• [AIM OF THE EXERCISE]:
From the line containing "Image resolution: width=879" through the last line of the entries below, transcribe each line exactly, excluding any picture.

• [Pixel coordinate grounding data]:
:::::

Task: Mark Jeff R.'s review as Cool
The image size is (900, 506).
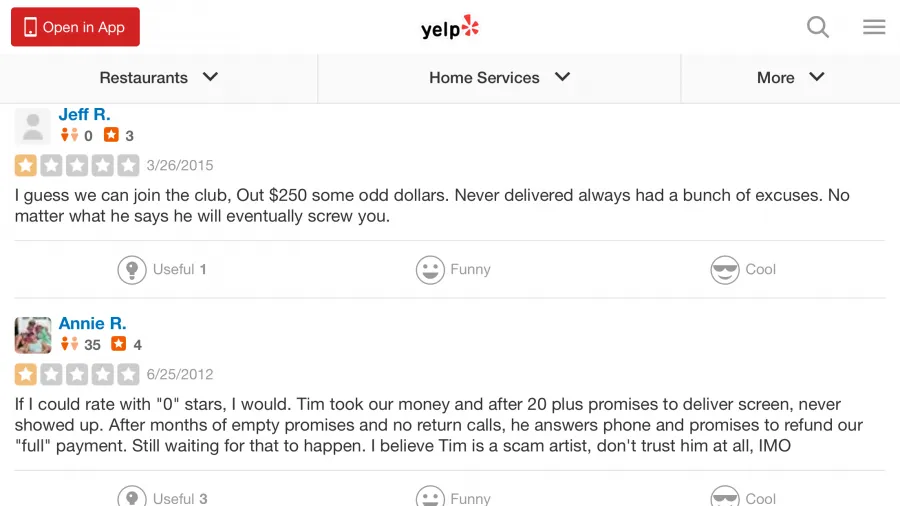Action: [743, 270]
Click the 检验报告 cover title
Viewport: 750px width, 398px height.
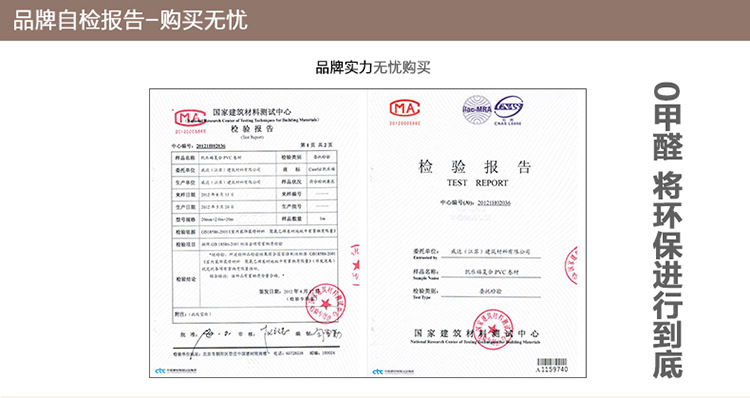point(474,167)
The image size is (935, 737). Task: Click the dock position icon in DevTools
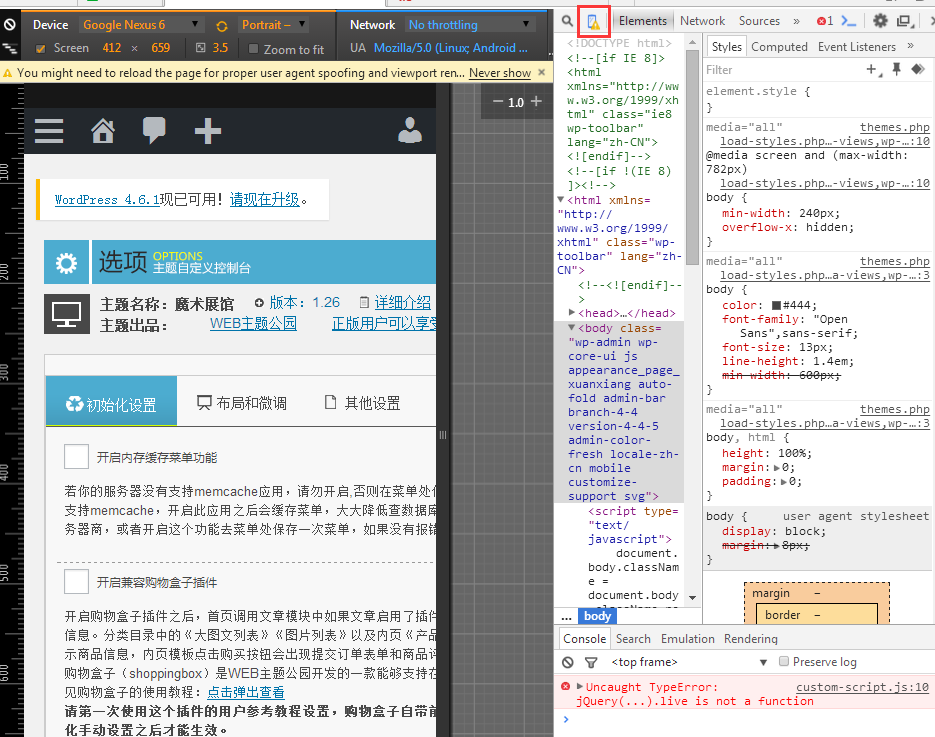(x=903, y=19)
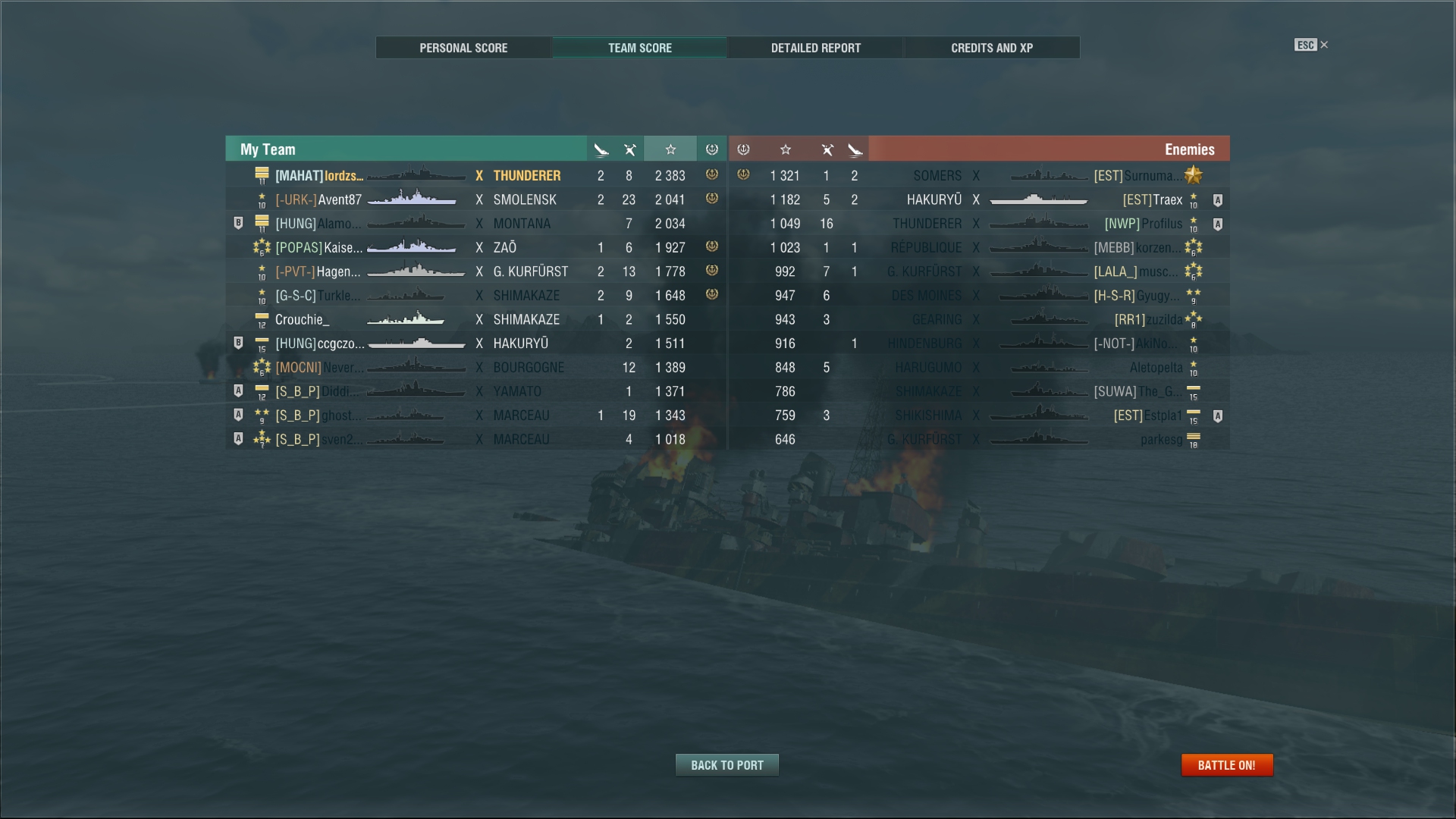Sort My Team by planes shot down icon
Screen dimensions: 1456x819
pos(629,149)
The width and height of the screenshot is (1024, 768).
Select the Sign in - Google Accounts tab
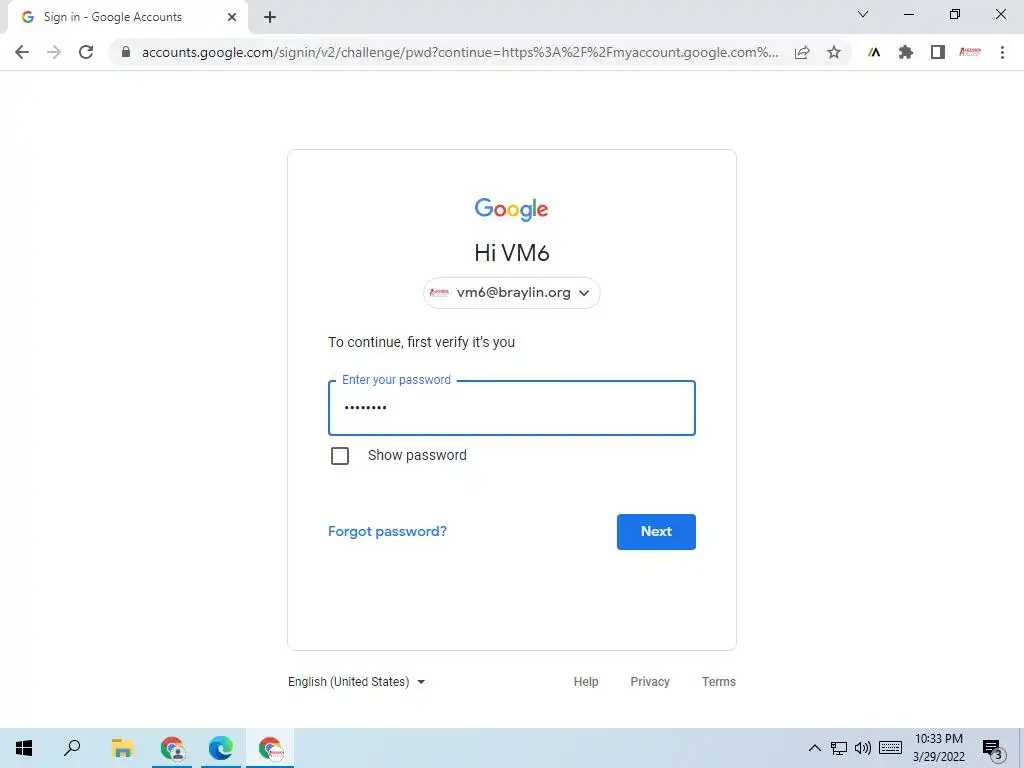[x=128, y=17]
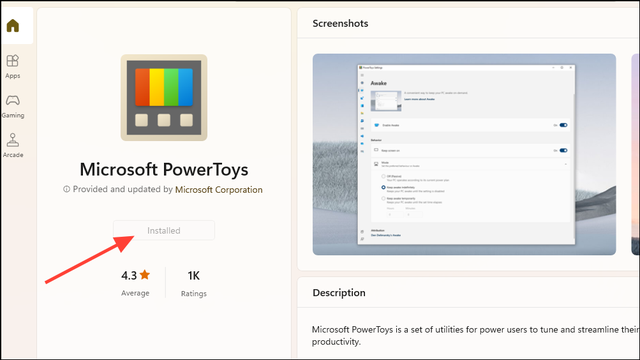This screenshot has height=360, width=640.
Task: Click the orange rating star icon
Action: 145,275
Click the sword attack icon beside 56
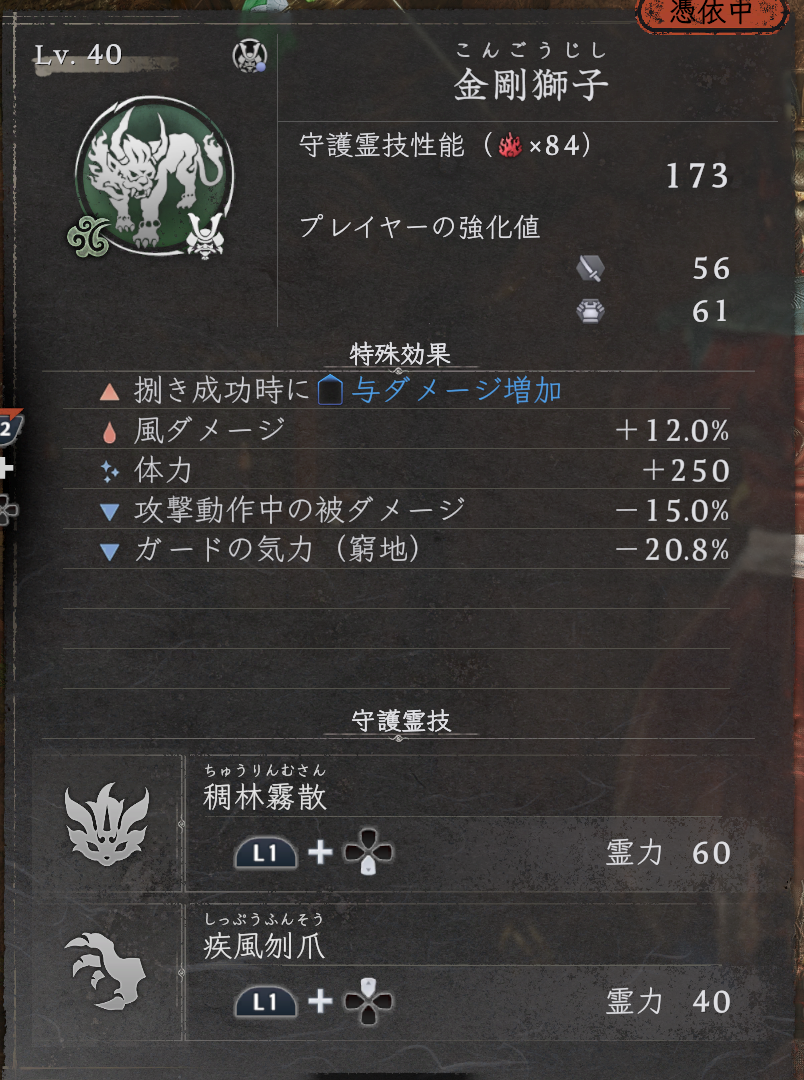 [590, 268]
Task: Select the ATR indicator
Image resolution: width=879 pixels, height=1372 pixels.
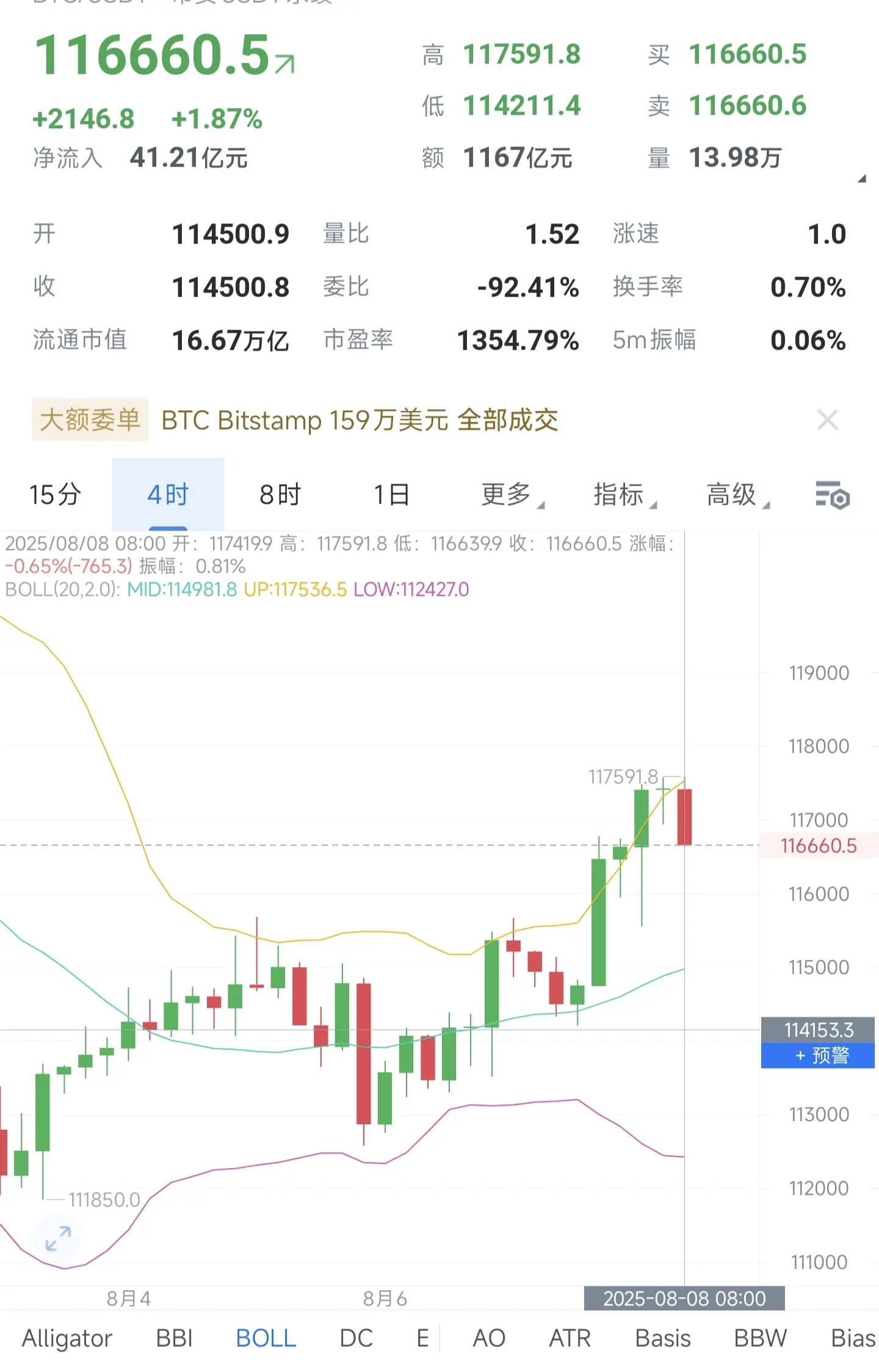Action: [x=570, y=1338]
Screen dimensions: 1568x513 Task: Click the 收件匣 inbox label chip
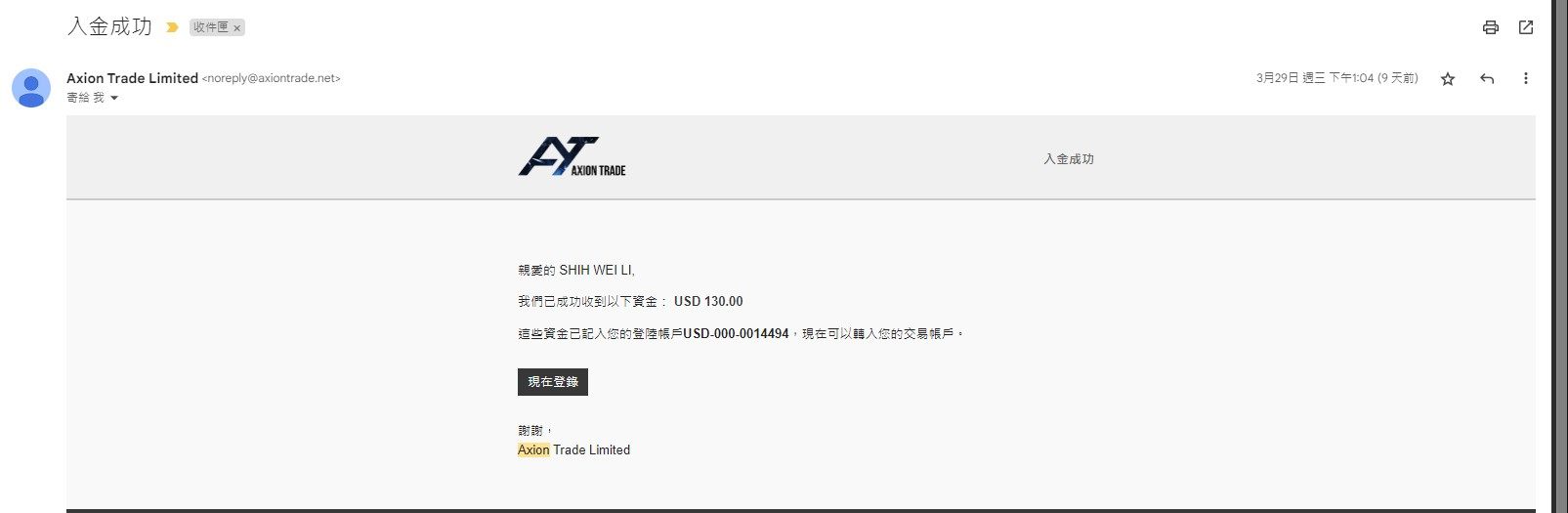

:::::

• [ANSWER]:
Image resolution: width=879 pixels, height=1372 pixels.
Action: [x=570, y=1338]
Screen dimensions: 1568x513 Task: Click the 收件匣 inbox label chip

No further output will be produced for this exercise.